── Data to process ──
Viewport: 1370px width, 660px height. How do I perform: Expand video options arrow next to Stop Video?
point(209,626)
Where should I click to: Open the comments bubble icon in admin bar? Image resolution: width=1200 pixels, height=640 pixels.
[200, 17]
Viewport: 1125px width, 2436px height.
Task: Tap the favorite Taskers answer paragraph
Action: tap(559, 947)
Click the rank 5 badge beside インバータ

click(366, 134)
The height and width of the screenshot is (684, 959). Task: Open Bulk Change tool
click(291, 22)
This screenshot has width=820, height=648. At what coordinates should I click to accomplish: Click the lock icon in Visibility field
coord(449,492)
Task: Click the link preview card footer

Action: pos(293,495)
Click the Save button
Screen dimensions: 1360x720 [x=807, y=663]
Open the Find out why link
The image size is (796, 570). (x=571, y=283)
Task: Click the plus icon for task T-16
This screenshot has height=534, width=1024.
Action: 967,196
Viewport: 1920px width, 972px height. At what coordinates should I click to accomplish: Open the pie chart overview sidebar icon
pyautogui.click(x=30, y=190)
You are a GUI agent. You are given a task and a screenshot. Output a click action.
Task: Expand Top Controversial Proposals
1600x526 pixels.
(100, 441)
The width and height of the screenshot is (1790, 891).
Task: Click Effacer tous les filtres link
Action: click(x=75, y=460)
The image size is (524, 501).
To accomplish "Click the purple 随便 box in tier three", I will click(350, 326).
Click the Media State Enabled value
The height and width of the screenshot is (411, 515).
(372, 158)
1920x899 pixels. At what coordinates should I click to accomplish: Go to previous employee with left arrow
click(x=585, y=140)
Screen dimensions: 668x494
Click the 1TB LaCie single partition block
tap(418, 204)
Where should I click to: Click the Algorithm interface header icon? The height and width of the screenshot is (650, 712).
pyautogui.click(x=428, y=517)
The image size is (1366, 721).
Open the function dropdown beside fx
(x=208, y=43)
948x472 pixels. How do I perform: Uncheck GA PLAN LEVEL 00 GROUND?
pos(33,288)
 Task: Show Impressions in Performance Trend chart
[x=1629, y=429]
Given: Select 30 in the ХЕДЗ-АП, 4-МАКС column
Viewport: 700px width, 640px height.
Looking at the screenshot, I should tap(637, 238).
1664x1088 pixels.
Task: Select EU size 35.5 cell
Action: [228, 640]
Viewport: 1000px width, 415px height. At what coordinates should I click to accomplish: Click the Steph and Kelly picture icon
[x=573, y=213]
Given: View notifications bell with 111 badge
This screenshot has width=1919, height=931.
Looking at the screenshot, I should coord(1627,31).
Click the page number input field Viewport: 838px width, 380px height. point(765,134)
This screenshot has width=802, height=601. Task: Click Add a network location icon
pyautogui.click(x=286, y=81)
───
[Exercise]: Copy the lines word for word, from the first one down through the line that contains "Action: click(x=75, y=460)", including both.

[Output of the task]:
Viewport: 1370px width, 660px height. How do I perform: Expand video options arrow next to Stop Video?
point(209,626)
Where should I click to: Open the comments bubble icon in admin bar? Image resolution: width=1200 pixels, height=640 pixels.
[200, 17]
Viewport: 1125px width, 2436px height.
Task: Tap the favorite Taskers answer paragraph
Action: tap(559, 947)
Click the rank 5 badge beside インバータ

click(366, 134)
The height and width of the screenshot is (684, 959). Task: Open Bulk Change tool
click(291, 22)
This screenshot has width=820, height=648. At what coordinates should I click to accomplish: Click the lock icon in Visibility field
coord(449,492)
Task: Click the link preview card footer

Action: pos(293,495)
Click the Save button
Screen dimensions: 1360x720 [x=807, y=663]
Open the Find out why link
The image size is (796, 570). (x=571, y=283)
Task: Click the plus icon for task T-16
This screenshot has height=534, width=1024.
Action: 967,196
Viewport: 1920px width, 972px height. At what coordinates should I click to accomplish: Open the pie chart overview sidebar icon
pyautogui.click(x=30, y=190)
You are a GUI agent. You are given a task and a screenshot. Output a click action.
Task: Expand Top Controversial Proposals
1600x526 pixels.
(100, 441)
The width and height of the screenshot is (1790, 891).
Task: Click Effacer tous les filtres link
Action: click(x=75, y=460)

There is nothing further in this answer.